Kubernetes deployment strategies: rolling, recreate, blue/green, canary, dark (A/B testing)
Diagram taken from another review rollout strategies made in Container Solutions

One of the biggest challenges in developing cloud native applications today is deployment speed. With a microservice approach, developers are already working with and designing fully modular applications, allowing different teams to write code and make changes to the application at the same time.

Shorter and more frequent deployments have the following benefits:

  • Reduced time to market.
  • New features get to users faster.
  • User feedback reaches the development team faster. This means the team can add features and fix issues more quickly.
  • Improves developer morale: More features in development are more fun to work with.


But as release frequency increases, the chances of negatively impacting app reliability or user experience also increase. That is why it is important for operations and DevOps teams to build processes and manage deployment strategies in a way that minimizes risk to the product and users. (To learn more about automating the CI/CD pipeline, see here.)

In this post, we will discuss various Kubernetes deployment strategies, including rolling deployments and more advanced methods such as canary rollouts and their variations.

Deployment strategies

There are several different types of deployment strategies that can be used depending on the purpose. For example, you may need to make changes to some environment for further testing, or to a subset of users/clients, or you may need to do limited testing on users before making a feature publicly available.

Rolling (gradual, rolling deployment)

This is the standard deployment strategy for Kubernetes.
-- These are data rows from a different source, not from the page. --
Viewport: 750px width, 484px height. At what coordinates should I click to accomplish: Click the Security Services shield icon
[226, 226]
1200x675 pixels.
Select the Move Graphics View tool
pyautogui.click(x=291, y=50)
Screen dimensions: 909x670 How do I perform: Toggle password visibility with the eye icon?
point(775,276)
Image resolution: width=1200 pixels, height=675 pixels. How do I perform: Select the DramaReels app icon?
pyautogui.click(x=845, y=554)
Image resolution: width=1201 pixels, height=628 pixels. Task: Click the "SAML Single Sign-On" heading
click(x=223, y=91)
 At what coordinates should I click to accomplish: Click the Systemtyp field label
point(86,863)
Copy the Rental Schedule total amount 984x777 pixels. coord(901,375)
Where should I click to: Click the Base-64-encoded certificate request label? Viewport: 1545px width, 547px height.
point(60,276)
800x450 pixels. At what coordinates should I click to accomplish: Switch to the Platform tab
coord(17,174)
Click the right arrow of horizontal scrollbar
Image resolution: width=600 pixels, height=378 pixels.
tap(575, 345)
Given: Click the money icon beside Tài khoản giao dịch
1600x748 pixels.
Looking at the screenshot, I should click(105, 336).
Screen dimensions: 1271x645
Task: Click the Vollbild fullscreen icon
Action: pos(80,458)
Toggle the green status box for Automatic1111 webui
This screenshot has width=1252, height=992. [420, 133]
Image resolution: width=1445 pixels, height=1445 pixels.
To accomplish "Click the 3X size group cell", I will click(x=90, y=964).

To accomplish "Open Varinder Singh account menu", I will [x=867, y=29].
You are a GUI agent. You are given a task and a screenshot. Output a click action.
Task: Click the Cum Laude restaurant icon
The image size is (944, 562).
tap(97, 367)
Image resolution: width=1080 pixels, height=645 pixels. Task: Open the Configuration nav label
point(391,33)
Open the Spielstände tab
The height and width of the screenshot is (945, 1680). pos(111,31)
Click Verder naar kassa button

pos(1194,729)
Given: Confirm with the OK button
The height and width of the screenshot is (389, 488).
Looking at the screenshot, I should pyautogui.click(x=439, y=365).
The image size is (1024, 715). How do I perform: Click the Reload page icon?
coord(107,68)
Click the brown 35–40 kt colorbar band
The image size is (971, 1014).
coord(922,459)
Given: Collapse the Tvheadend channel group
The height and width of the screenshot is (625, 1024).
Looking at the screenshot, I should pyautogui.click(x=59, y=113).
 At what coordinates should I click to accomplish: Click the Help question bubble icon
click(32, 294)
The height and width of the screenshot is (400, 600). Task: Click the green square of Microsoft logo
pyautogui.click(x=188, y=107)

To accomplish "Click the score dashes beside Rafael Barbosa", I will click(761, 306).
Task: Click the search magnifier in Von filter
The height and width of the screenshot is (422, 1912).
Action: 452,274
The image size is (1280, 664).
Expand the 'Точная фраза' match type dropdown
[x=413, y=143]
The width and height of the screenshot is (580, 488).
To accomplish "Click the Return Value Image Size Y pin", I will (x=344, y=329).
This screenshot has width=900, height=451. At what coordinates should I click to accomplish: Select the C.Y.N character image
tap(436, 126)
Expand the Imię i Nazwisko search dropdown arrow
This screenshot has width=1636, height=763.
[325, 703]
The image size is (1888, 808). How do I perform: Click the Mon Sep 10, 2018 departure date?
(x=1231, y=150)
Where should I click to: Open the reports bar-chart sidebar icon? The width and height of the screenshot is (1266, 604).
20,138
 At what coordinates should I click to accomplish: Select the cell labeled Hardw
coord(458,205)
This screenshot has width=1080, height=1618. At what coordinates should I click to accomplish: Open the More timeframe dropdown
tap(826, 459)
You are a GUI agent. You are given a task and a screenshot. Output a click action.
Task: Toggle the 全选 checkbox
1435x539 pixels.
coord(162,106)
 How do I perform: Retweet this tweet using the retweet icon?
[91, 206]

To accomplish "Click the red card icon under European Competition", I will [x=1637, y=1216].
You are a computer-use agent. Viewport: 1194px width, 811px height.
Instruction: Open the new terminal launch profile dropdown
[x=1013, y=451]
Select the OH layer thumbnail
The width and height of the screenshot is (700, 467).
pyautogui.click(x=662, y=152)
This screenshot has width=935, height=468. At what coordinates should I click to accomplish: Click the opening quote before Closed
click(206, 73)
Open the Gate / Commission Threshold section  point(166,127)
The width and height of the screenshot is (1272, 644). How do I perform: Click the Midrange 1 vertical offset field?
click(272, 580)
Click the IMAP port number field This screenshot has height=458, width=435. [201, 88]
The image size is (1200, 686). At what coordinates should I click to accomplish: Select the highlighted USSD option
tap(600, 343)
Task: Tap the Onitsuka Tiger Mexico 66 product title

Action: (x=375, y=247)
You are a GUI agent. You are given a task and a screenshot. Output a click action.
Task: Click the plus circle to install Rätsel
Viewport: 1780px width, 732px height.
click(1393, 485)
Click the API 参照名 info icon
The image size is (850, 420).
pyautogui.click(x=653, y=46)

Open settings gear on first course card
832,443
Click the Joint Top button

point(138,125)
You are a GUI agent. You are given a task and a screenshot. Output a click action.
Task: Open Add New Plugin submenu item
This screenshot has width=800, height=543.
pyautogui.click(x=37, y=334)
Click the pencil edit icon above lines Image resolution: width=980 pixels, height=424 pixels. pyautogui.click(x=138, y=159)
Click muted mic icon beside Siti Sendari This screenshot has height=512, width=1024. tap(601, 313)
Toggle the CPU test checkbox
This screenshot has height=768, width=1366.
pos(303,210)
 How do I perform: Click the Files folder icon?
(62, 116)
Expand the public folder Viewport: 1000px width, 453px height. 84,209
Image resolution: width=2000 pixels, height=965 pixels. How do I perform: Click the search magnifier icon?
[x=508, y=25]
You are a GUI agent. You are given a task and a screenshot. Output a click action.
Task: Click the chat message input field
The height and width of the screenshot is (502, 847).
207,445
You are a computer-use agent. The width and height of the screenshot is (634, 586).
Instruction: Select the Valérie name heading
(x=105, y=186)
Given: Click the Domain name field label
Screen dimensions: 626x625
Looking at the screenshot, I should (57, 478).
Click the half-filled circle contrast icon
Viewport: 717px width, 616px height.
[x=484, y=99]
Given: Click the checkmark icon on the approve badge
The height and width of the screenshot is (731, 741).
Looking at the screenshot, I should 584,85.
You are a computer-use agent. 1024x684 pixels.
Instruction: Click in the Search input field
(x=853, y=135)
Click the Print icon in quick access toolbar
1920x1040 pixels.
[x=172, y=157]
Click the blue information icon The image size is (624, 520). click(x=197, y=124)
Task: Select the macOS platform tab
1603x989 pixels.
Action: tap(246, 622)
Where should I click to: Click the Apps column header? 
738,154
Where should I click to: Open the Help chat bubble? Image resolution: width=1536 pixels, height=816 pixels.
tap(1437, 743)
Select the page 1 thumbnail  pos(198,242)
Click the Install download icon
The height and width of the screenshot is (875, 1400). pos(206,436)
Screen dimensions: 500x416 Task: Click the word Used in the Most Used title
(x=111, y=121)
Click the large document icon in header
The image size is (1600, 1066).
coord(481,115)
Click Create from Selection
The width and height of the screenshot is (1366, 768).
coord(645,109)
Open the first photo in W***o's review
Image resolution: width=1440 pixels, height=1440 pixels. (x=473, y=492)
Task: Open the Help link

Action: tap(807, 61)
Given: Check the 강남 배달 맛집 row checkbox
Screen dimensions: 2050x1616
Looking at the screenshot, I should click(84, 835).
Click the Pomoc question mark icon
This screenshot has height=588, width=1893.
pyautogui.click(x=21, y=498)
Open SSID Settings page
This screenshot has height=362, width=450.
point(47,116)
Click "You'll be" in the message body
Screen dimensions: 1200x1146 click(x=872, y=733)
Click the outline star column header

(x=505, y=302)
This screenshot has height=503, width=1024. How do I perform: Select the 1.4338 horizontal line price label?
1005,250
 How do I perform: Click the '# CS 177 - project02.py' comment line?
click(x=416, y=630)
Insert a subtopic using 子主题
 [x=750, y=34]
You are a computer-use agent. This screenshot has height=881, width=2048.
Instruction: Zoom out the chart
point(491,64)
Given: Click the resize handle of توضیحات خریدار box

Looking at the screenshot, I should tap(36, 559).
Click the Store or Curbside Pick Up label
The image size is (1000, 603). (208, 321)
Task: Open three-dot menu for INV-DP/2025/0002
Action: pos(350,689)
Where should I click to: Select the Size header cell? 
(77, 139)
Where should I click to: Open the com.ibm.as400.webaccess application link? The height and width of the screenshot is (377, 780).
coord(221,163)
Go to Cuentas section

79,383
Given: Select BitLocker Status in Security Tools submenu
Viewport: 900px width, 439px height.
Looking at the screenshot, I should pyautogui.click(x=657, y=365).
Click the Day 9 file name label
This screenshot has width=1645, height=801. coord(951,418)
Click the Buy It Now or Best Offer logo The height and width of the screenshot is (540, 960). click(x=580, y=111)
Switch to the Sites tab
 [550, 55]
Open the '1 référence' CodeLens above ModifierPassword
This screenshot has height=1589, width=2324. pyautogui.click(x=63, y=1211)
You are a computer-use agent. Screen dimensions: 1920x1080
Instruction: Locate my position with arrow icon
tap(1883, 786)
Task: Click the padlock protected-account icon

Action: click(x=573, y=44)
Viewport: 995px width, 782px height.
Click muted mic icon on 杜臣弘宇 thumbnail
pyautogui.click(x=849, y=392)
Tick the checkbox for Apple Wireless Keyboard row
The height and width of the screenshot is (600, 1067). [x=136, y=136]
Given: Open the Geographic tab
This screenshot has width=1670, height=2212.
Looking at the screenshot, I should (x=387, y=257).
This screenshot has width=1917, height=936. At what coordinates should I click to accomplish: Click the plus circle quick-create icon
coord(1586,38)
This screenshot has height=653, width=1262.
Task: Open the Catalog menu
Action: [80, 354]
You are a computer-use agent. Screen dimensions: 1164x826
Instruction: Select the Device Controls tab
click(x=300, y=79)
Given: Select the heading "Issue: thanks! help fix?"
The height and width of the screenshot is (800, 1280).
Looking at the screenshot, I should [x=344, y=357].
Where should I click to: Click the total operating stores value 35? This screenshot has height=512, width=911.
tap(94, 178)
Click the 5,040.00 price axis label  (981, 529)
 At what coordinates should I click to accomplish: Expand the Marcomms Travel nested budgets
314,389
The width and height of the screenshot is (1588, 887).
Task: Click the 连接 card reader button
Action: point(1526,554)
It gradually, one by one, replaces the pods with the old version of the application with pods with the new version - without downtime of the cluster.

Kubernetes deployment strategies: rolling, recreate, blue/green, canary, dark (A/B testing)

Kubernetes waits for new pods to be ready to go (checking them with readiness tests) before proceeding to roll up the old ones. If a problem occurs, such a rolling update can be aborted without stopping the entire cluster. In the deployment type YAML file, the new image replaces the old image:

apiVersion: apps/v1beta1
kind: Deployment
metadata:
  name: awesomeapp
spec:
  replicas: 3
  template:
    metadata:
      labels:
        app: awesomeapp
    spec:
      containers:
        - name: awesomeapp
          image: imagerepo-user/awesomeapp:new
          ports:
            - containerPort: 8080

The parameters of the rolling update can be specified in the manifest file:

spec:
  replicas: 3
  strategy:
    type: RollingUpdate
    rollingUpdate:
       maxSurge: 25%
       maxUnavailable: 25%  
  template:
  ...

Recreate (re-creation)

In this simplest type of deployment, old pods are killed all at once and replaced with new ones:

Kubernetes deployment strategies: rolling, recreate, blue/green, canary, dark (A/B testing)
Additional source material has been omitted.